Fig. S11. DZNep treatment induces tumor regression in an orthotopic pancreatic cancer
xenograft model. A. Schematic presentation of dosing scheme for DZNep in tumor-bearing
mice. After 28 days of tumor inoculation, untreated mice (n=3) sacrificed, tumors harvested,
and measured for tumor volumes. Tumor-bearing mice treated with DZNep (5 mg/kg) every
alternate day for five doses and untreated/DZNep-treated tumors (n=3 for each group)
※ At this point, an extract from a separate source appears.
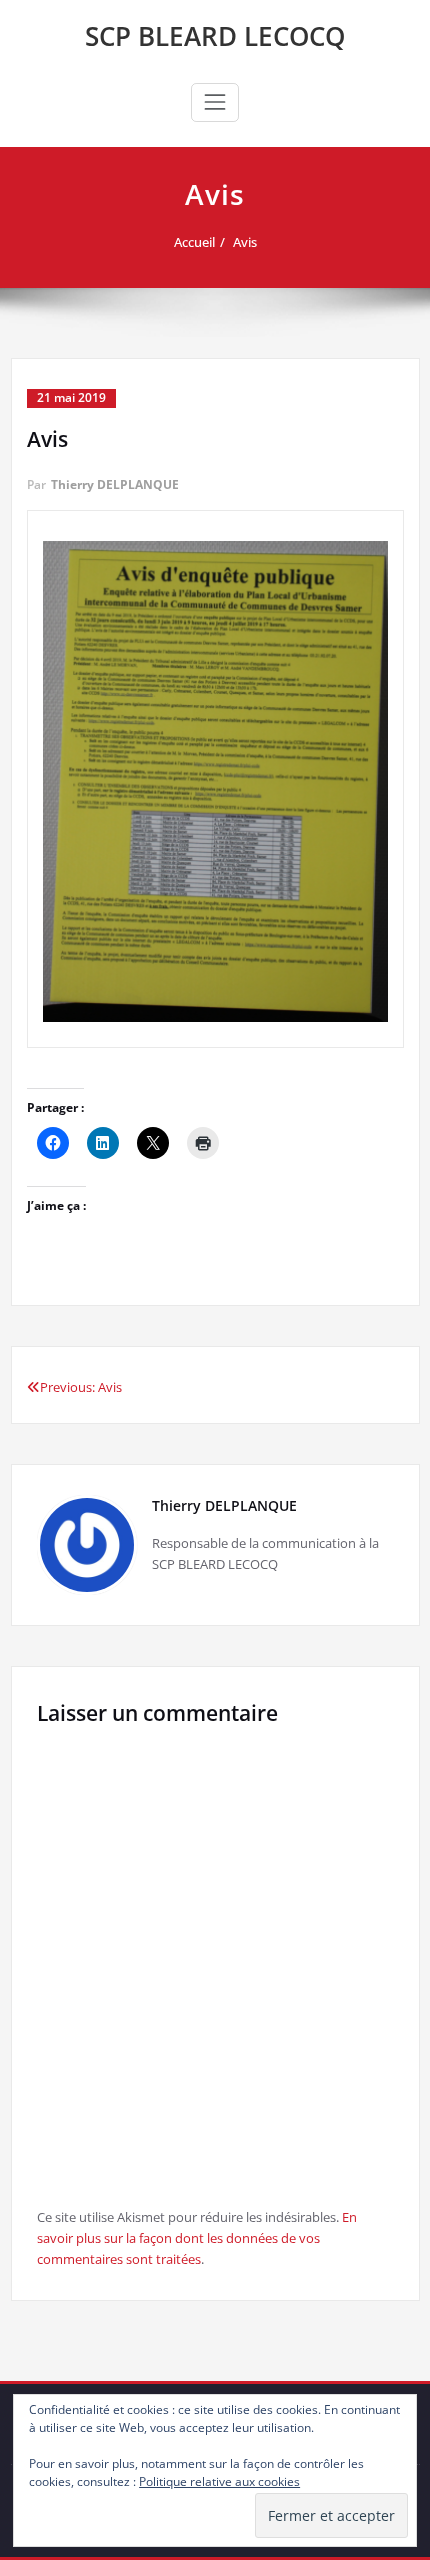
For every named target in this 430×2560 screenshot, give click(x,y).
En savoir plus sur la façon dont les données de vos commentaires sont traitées (197, 2238)
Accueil (194, 242)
harvested after 40 days of tumor implantation and tumor volumes measured. B. Excised tumor
specimens under indicated conditions.
Fig. S12. TGF-β1-induced auto-stimulatory effects in PANC-1 and not in MIA PaCa-2:
Inhibition of autostimulatory effects by DZNep. A and B. Cells treated with TGF-β1 (10
ng/mL; 48 h) and/or DZNep (2 or 20 µM; 48 h) were subjected to qRT-PCR (A) and Western
blotting analysis for relative quantification of TGF-β1 transcript and protein levels as well as pSmad3 protein levels with β-actin as a loading control. Bars, SD.
Fig. S13. DZNep or miR-663a/miR-4787-5p induced no effects on apoptosis in vivo.
Whole tumor lysates from indicated groups were subjected to Western blotting analysis for
relative quantification of cleaved caspase-3 as a marker for apoptosis. Representative blot with
β-actin as a loading control is shown.